Excerpted records:
= Beginning of Section =

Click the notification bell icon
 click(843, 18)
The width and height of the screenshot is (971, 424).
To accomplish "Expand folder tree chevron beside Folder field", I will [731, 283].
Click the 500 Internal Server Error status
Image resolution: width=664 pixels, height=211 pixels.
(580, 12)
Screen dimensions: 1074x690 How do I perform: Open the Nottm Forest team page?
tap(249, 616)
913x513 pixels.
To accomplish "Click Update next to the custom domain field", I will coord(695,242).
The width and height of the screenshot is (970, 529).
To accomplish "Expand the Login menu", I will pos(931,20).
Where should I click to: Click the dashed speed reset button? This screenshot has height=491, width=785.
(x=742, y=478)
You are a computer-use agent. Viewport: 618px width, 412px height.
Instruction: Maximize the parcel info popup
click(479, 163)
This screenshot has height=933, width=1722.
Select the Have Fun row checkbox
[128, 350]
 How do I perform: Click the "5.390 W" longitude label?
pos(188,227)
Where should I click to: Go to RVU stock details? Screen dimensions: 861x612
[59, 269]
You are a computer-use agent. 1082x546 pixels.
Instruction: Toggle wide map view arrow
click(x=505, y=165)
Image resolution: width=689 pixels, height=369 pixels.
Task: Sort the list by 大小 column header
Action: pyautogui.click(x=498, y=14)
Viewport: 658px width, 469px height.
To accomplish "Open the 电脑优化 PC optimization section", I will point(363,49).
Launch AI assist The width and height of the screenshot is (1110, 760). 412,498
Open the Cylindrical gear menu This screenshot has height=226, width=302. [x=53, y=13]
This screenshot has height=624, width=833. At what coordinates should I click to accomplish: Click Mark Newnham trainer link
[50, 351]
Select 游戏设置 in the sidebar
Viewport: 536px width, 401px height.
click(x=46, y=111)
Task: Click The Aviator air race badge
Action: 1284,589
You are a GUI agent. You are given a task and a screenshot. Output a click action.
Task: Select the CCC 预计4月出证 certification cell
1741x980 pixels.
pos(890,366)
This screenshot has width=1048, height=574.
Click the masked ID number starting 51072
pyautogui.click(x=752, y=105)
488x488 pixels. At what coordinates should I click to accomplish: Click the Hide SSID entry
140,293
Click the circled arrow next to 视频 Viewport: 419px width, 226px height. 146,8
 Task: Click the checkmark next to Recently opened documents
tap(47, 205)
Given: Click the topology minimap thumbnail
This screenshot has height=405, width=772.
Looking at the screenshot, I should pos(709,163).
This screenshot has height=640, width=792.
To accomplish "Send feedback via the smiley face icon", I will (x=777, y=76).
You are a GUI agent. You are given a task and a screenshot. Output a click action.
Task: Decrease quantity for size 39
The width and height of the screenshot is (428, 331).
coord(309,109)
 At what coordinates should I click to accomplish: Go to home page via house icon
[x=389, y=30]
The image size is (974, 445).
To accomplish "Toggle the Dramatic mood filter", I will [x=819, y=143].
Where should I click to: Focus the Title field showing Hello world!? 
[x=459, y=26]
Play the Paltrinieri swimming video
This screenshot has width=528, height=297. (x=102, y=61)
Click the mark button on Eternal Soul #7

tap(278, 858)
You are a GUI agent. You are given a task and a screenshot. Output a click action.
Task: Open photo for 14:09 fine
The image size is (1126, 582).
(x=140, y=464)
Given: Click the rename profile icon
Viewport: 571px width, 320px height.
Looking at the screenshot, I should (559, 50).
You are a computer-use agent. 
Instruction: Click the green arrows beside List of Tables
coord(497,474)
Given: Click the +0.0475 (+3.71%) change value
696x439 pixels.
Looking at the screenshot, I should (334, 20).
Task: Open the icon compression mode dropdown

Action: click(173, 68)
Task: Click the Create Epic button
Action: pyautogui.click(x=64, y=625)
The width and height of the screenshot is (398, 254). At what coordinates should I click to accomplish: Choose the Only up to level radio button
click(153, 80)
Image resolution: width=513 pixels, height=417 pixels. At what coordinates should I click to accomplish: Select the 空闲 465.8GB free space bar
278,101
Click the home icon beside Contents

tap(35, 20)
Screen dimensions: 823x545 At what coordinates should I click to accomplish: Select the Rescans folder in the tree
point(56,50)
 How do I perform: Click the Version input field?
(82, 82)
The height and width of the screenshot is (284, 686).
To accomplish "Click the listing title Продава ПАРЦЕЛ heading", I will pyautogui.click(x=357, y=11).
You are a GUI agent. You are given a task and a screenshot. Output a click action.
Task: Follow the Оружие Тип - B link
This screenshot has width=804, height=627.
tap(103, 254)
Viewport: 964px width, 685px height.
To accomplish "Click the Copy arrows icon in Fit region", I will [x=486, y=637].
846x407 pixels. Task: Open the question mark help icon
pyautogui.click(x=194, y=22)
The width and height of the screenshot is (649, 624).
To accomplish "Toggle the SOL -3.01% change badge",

= End of Section =

Task goal: Extract all lines of the records above that include "computer".

Answer space:
You are a computer-use agent. Viewport: 618px width, 412px height.
You are a computer-use agent. 1082x546 pixels.
You are a computer-use agent. 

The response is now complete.